View on GitHub

Super-bowl-50-twitter-statistics

Some statistics taken using Twitter StreamingAPI to see Twitter user reactions to Super Bowl events

Download this project as a .zip file Download this project as a tar.gz file

Paul Middendorf
Wyatt Dunn

04/13/16

Project Overview

We are studying Twitter. Twitter is a social network that allows users to send “tweets”. Tweets are visible to the public and are limited to 140 characters. We are specifically interested in the tweets, especially the content, location of the tweets and the time when they were posted. Twitter has 289 million active users[1]. These users send about 500 million tweets a day[2]. This massive amount of tweets is like a “stream of consciousness” for the general public. So if one was to take the general opinion or reaction of twitter as a whole in response to a certain event, they could generalize that as representative of the opinion of the public at large.

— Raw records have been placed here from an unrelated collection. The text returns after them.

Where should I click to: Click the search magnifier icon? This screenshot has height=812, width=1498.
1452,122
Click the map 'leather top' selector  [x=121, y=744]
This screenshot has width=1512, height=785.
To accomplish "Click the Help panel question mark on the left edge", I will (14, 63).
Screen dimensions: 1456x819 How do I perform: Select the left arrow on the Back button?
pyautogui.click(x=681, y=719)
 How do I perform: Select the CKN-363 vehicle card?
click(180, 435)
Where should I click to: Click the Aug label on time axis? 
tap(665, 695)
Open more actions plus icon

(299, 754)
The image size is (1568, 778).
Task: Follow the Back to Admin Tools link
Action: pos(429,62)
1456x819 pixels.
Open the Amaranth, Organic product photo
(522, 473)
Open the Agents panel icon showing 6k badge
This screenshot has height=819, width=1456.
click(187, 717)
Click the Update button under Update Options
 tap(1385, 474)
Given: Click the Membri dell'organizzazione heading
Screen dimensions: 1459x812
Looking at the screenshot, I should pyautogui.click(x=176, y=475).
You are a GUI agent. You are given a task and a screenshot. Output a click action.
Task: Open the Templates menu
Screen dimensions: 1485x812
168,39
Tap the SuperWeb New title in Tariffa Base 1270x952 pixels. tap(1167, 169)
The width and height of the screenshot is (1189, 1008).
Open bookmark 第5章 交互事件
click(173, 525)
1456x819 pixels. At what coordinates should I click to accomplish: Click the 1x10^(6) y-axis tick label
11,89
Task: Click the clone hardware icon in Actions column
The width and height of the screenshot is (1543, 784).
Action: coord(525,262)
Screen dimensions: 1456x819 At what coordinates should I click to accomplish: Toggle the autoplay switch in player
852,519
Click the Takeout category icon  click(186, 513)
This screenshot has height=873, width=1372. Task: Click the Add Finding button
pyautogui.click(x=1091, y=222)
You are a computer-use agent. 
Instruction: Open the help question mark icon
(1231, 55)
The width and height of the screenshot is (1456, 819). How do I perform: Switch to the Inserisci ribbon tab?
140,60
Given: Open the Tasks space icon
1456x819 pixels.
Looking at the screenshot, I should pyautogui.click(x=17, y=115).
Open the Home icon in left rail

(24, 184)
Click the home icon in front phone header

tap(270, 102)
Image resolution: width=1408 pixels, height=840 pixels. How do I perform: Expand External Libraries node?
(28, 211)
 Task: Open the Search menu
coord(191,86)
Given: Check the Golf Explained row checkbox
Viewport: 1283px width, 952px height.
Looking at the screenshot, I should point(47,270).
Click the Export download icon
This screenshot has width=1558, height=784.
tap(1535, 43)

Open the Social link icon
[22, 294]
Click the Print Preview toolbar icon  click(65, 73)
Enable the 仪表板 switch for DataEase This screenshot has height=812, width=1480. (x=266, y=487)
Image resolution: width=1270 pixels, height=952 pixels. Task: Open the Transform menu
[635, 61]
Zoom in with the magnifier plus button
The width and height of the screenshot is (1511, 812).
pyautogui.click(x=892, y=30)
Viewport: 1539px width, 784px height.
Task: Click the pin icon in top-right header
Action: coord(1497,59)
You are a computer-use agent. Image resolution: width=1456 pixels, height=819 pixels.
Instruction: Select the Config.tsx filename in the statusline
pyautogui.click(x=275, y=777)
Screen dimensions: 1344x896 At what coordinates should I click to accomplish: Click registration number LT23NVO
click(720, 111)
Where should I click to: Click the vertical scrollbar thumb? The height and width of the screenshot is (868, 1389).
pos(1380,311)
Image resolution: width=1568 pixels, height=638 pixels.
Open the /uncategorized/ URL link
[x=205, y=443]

Which #commercial will cause a controversy tonight? Guess correctly and you'll win a prize #SuperBowl #SB50
— Tuna Palace (@TheTunaPalace) February 7, 2016

This is an example tweet

This easily accessible large dataset that effectively represents so well the general opinion lead us to wonder if we could draw some conclusions about how people react to popular events. In the past this would have been almost impossible to do, but the information available through Twitter makes it possible to get an understanding of how people feel about current events. The datasets are actually so large, that we can even gain an understanding of the mechanics of how people talk about events, how opinions spread, and how long it takes for people to form reactions.

With 500 million tweets in a day there is just far too much data for the scope of this project. It isn’t reasonable for us to try and analyze data about everything that every user is tweeting about. So, we decided to limit our data to only tweets that have some relation to Super Bowl 50. Super Bowl 50 was a massive cultural event, with over 100 million viewers. So, even though this limited the amount of tweets we collected there was still enough people talking about it to allow us to collect enough data to perform an analysis on. Super Bowl 50 can then be thought of as a model that we can then relate to other popular current events such as political debates, large concerts, sports, and eSports.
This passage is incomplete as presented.